Allergic components of eosinophilic esophagitis - 04/07/18

Doi : 10.1016/j.jaci.2018.05.001

Jonathan Spergel, MD, PhD ^a, Seema S. Aceves, MD, PhD ^b,^⁎
^a Department of Pediatrics, Perelman School of Medicine at the University of Pennsylvania, and the Division of Allergy and Immunology, Children's Hospital of Philadelphia, Philadelphia, Pa
^b Departments of Pediatrics and Medicine, Division of Allergy Immunology, University of California, San Diego, Rady Children's Hospital San Diego, La Jolla, Calif

^∗Corresponding author: Seema S. Aceves, MD, PhD, Division of Allergy and Immunology, University of California, San Diego, 9500 Gilman Dr, MC-0760, La Jolla, CA 92093.Division of Allergy and ImmunologyUniversity of California, San Diego9500 Gilman DrMC-0760La JollaCA92093

Abstract

Information for Category 1 CME Credit

Credit can now be obtained, free for a limited time, by reading the review articles in this issue.
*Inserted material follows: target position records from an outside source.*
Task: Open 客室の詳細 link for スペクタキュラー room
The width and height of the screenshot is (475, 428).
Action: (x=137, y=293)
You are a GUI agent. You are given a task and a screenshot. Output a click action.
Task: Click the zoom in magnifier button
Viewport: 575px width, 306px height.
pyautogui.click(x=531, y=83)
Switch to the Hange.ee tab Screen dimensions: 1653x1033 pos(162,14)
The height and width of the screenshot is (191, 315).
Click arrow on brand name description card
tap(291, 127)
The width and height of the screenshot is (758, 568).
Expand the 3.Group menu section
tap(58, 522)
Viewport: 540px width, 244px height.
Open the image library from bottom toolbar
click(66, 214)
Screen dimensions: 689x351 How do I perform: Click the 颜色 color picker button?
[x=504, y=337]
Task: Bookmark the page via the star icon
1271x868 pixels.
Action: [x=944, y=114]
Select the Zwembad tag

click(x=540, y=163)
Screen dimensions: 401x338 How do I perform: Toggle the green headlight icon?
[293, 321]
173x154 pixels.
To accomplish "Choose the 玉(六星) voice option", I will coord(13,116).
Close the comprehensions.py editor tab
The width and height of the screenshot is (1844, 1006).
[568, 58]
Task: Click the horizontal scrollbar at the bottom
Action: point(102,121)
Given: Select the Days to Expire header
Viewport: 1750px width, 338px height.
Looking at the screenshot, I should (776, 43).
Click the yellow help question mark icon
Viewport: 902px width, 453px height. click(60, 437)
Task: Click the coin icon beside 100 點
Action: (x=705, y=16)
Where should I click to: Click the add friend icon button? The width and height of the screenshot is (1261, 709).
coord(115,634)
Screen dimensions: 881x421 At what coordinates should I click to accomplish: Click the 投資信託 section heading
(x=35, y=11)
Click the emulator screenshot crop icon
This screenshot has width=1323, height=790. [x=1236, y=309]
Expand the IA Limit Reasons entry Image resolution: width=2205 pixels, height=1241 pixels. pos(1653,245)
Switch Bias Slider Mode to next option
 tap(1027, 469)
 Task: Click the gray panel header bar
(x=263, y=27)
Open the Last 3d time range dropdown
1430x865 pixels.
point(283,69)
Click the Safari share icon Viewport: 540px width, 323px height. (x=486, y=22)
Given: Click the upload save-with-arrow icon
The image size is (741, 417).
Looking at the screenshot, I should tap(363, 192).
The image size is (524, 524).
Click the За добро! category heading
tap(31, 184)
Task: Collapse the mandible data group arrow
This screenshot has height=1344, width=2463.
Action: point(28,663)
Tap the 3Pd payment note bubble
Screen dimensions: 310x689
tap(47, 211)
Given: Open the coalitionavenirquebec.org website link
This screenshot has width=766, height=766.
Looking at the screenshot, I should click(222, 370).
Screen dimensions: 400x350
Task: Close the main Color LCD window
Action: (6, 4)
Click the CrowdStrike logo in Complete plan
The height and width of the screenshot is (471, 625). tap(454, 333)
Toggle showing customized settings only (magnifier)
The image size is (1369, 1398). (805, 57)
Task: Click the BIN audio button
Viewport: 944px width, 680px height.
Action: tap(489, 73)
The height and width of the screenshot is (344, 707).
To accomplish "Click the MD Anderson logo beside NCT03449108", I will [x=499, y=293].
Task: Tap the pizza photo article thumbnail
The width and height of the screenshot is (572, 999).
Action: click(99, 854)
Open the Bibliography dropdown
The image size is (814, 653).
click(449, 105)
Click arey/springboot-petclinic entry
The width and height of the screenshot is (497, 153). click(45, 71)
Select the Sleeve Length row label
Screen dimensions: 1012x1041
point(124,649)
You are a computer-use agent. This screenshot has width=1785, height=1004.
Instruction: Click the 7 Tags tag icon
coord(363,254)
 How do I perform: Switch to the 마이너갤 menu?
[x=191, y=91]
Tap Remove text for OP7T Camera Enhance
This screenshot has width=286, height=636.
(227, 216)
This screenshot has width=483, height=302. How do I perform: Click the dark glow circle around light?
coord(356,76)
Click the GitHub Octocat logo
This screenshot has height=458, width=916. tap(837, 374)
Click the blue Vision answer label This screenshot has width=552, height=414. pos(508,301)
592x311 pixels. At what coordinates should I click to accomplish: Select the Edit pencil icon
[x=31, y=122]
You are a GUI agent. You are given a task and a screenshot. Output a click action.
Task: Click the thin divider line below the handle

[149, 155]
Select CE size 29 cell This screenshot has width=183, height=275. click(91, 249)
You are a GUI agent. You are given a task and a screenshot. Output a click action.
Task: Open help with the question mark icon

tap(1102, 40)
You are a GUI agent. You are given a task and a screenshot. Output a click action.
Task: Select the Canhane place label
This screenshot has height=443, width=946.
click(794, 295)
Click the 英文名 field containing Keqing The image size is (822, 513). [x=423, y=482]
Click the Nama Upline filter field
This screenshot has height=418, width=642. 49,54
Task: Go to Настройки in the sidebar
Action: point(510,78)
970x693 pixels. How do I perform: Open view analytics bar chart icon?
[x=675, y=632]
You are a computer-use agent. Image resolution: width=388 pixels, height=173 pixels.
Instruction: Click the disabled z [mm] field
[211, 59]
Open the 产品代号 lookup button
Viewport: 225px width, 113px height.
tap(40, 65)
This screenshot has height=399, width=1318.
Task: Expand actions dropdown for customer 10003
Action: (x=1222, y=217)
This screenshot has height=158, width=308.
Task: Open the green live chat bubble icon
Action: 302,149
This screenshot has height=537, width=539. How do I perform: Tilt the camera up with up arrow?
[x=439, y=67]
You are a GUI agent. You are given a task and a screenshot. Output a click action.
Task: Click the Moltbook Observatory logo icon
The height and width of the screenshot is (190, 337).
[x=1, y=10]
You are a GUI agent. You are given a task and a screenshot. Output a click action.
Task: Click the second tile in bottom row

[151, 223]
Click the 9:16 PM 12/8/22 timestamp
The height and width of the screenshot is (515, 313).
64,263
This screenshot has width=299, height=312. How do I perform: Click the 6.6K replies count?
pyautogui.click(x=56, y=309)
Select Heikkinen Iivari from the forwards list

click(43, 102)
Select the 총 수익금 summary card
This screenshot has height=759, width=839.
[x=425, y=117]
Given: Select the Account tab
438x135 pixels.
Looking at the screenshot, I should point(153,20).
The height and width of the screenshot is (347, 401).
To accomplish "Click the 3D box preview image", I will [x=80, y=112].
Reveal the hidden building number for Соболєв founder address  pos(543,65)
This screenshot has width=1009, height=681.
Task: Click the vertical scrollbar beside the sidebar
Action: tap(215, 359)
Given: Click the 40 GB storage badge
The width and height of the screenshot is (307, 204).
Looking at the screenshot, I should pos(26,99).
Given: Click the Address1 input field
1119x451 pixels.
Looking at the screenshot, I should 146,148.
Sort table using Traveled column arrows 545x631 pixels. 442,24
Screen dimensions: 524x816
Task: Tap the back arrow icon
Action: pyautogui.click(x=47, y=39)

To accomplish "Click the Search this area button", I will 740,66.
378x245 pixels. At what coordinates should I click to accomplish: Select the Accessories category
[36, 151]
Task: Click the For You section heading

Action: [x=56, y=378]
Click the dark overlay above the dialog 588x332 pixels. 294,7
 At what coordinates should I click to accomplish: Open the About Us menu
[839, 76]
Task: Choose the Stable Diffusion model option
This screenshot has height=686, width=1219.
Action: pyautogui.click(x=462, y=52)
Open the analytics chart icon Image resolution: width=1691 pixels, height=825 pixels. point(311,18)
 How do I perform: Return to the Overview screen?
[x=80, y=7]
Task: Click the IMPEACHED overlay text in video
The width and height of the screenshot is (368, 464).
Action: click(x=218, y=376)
Please note the following instructions.

Method of Physician Participation in Learning Process: The core material for these activities can be read in this issue of the Journal or online at the JACI Web site: www.jacionline.org. The accompanying tests may only be submitted online at www.jacionline.org. Fax or other copies will not be accepted.

Date of Original Release: July 2018. Credit may be obtained for these courses until June 30, 2019.

Overall Purpose/Goal: To provide excellent reviews on key aspects of allergic disease to those who research, treat, or manage allergic disease.

Target Audience: Physicians and researchers within the field of allergic disease.

Accreditation/Provider Statements and Credit Designation: The American Academy of Allergy, Asthma & Immunology (AAAAI) is accredited by the Accreditation Council for Continuing Medical Education (ACCME) to provide continuing medical education for physicians. The AAAAI designates this journal-based CME activity for a maximum of 1.00 AMA PRA Category 1 Credit™. Physicians should claim only the credit commensurate with the extent of their participation in the activity.

List of Design Committee Members: Jonathan Spergel, MD, PhD, and Seema S. Aceves, MD, PhD (authors); Zuhair K. Ballas, MD (editor)

Disclosure of Significant Relationships with Relevant Commercial

Companies/Organizations: The authors have declared that they have no relevant conflicts of interest. Z. K. Ballas (editor) disclosed no relevant financial relationships.

Activity Objectives:

1.	To understand the pathogenesis of eosinophilic esophagitis (EoE).
2.	To know the common triggers of EoE.
3.	To become familiar with testing methods and their limitations for identifying triggers in patients with EoE.

Recognition of Commercial Support: This CME activity has not received external commercial support.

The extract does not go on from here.